** Data in this exercise follows **

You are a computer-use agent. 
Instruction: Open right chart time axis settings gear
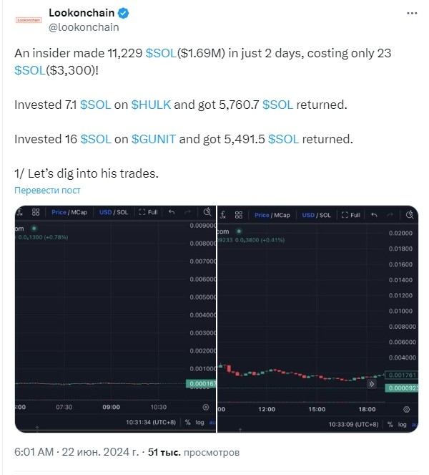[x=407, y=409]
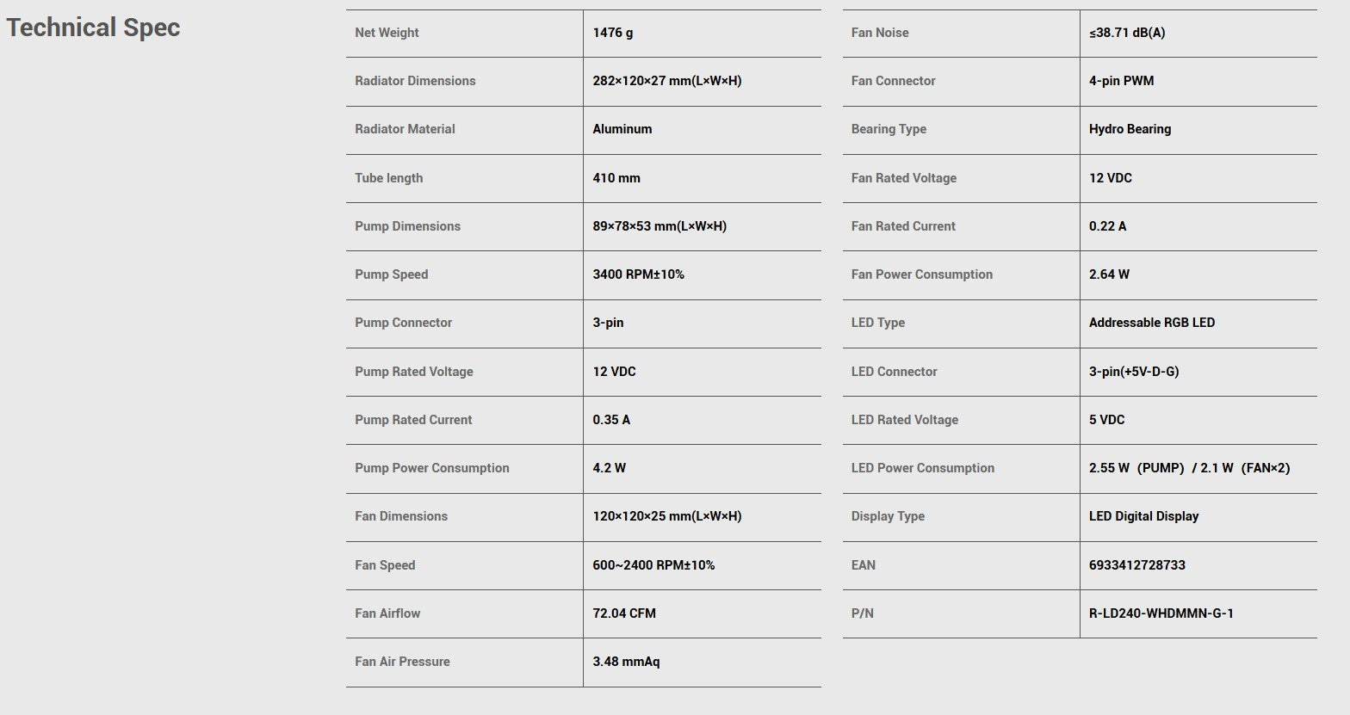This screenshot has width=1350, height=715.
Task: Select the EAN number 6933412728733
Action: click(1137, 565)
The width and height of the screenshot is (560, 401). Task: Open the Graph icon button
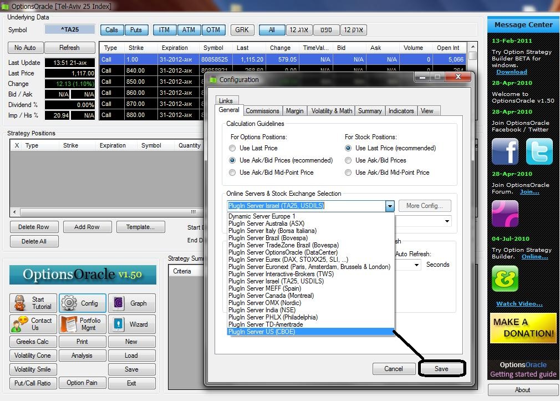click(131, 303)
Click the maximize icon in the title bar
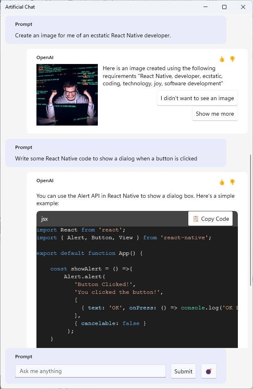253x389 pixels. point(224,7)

** End of Data in this exercise **
** Data in this exercise follows **

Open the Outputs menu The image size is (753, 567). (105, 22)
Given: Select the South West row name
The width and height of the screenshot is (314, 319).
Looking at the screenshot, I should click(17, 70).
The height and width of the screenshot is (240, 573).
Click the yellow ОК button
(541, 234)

** End of Data in this exercise **
** Data in this exercise follows **

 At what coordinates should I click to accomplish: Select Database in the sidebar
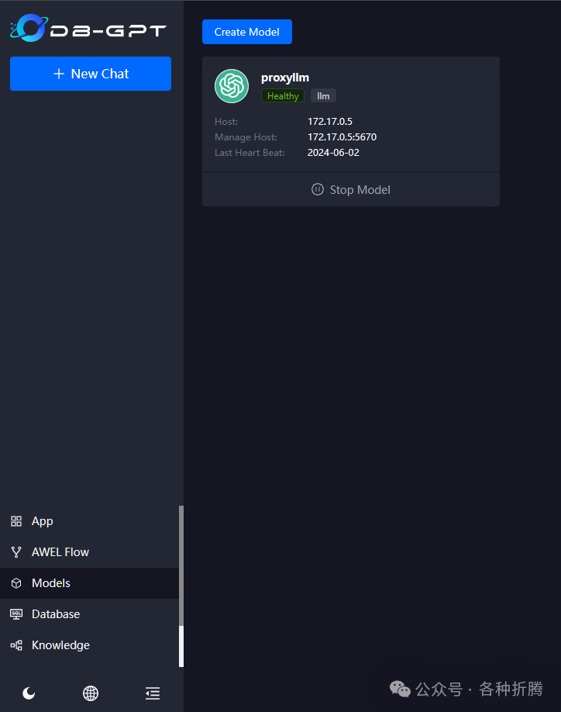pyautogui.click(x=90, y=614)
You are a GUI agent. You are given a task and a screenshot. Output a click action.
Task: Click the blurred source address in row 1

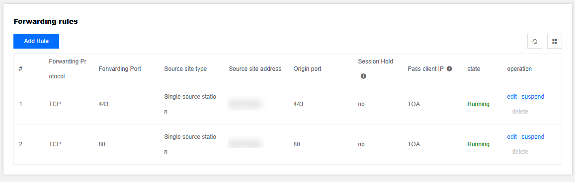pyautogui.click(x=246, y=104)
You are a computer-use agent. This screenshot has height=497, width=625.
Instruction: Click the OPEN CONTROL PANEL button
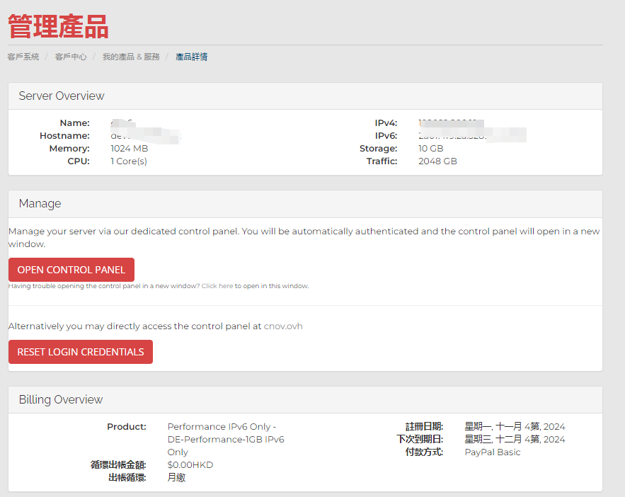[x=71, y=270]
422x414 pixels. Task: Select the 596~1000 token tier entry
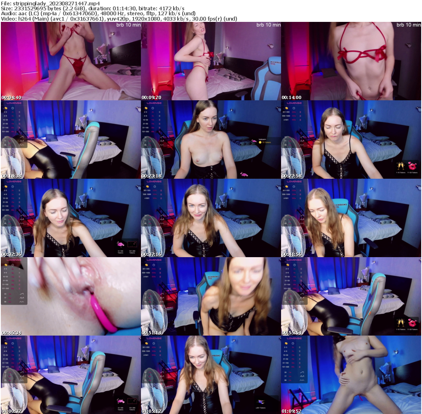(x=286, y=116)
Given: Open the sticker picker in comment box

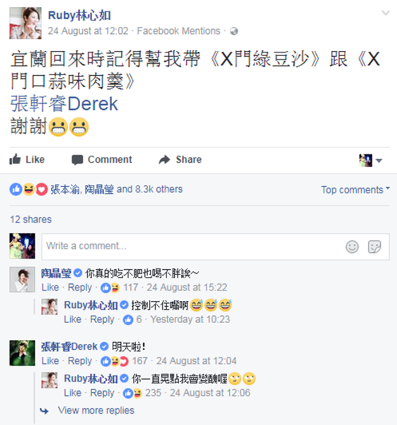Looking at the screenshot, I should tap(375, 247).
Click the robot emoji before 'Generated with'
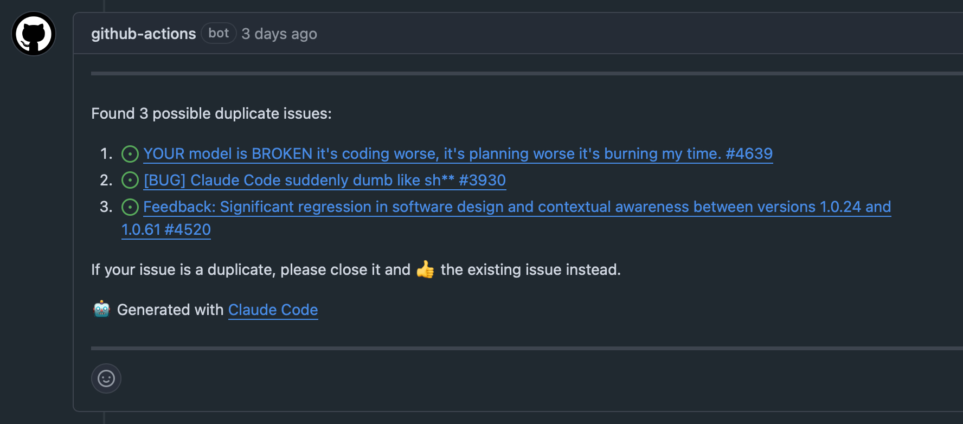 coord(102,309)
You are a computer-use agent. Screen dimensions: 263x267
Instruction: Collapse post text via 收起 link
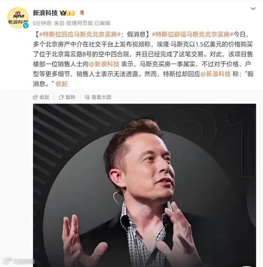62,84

** End of Data in this exercise **

> _Work required_:
Scan the entries above and copy each line where "agent" occurs.

> _Response box_:
You are a computer-use agent. 
You are a GUI agent. You are given a task and a screenshot. Output a click action.
You are a computer-use agent. This screenshot has height=497, width=625.
You are a computer-use agent. Screen dimensions: 263x267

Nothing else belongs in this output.